#### [WORK INSTRUCTIONS]
If a line in the records below contains the word "agent", return that line.

#### [WORKING DATA]
=== Begin Enclosure ===

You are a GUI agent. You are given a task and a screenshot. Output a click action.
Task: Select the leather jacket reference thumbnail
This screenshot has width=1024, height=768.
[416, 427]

=== End Enclosure ===
=== Begin Enclosure ===

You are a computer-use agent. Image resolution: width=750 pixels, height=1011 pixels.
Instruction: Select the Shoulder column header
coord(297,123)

=== End Enclosure ===
=== Begin Enclosure ===

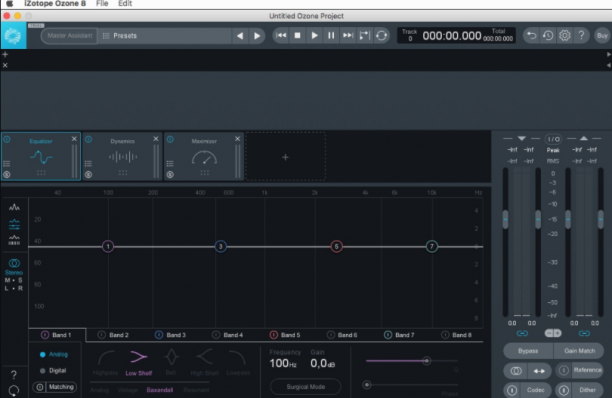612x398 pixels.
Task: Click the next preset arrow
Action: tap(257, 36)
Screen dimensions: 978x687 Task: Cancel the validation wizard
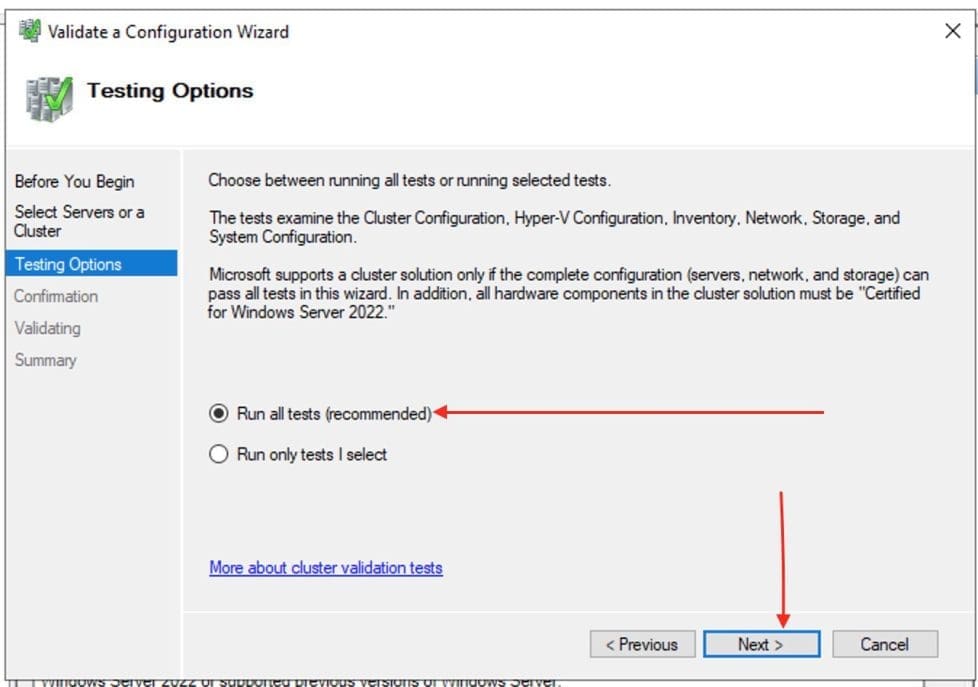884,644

=== End Enclosure ===

#### [EXERCISE ANSWER]
You are a GUI agent. You are given a task and a screenshot. Output a click action.
You are a computer-use agent. Image resolution: width=750 pixels, height=1011 pixels.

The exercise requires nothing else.